Computer Science 2500
Computer Organization

Rensselaer Polytechnic Institute
Spring 2009

Lecture 19: Control Hazards and Exceptions; Memory Hierarchies and Caches
Date: Friday, April 10, 2009

Agenda

Lecture Assignment

Due at the start of class, Tuesday, April 14.

Please turn in a hard copy answer to the exercises below. We will discuss these during class, so no late submissions are accepted. Problems are reproduced here for the benefit of those working without the text. All Chapter 4 figures are available in the course shared area.

  1. P&H Exercise 4.25.1 and 4.25.3
    This exercise explores how exception handling affects pipeline design. The first three problems (you will only do the first and the third) refer to the following two instructions:
    a. Instruction 1: add $0, $1, $2, Instruction 2: bne $1, $2, Label
    b. Instruction 1: lw $2, 40($3), Instruction 2: nand $1, $2, $3
    4.25.1. Which exceptions can each of these instructions trigger? For each of these exceptions, specify the pipeline stage in which it is detected.
    4.25.3. If the second instruction is fetched right after the first, describe what happens in the pipeline when the first instruction causes the first exception you listed in 4.25.1. Show the pipeline execution diagram from the time the first instruction is fetched until the time the first instruction of the exception handler is completed.
  2. P&H Exercise 5.4, all parts
    Note: there is a mistake in the text's "Index" entry for the table in part b. The correct problem is below (11-5, not 11-15 as in the text).
    For a direct-mapped cache design with 32-bit addresses, the following bits of the address are used to access the cache.
    a. Tag: 31-10, Index: 9-4, Offset: 3-0
    b.
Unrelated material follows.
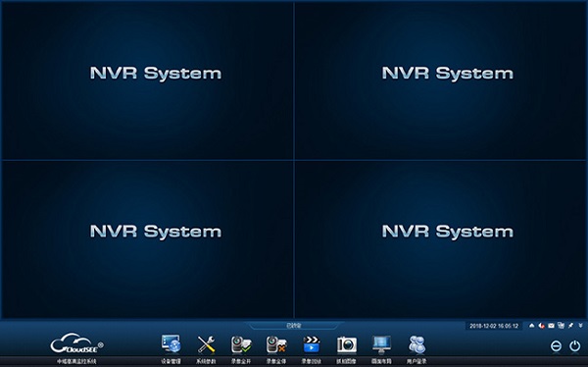This screenshot has width=588, height=367.
Task: Click the CloudSEE logo
Action: pyautogui.click(x=76, y=343)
Tag: 31-12, Index: 11-5, Offset: 4-0
    5.4.1. What is the cache line size (in words)?
    5.4.2. How many entries does the cache have?
    5.4.3. What is the ratio between total bits required for such a cache implementation over the data storage bits?
    Starting from power on, the following byte-addresses cache references are recorded.
    0    = 0000 0000 0000
4    = 0000 0000 0100
16   = 0000 0001 0000
132  = 0000 1000 0100
232  = 0000 1110 1000
160  = 0000 1010 0000
1024 = 0010 0000 0000
30   = 0000 0001 1110
140  = 0000 1000 1100
3100 = 0110 0001 1100
180  = 0000 1011 0100
2810 = 1010 1111 1010
    5.4.4. How many blocks are replaced?
    5.4.5. What is the hit ratio?
    5.4.6. List the final state of the cache, with each valid entry represented as a record of <index,tag,data>.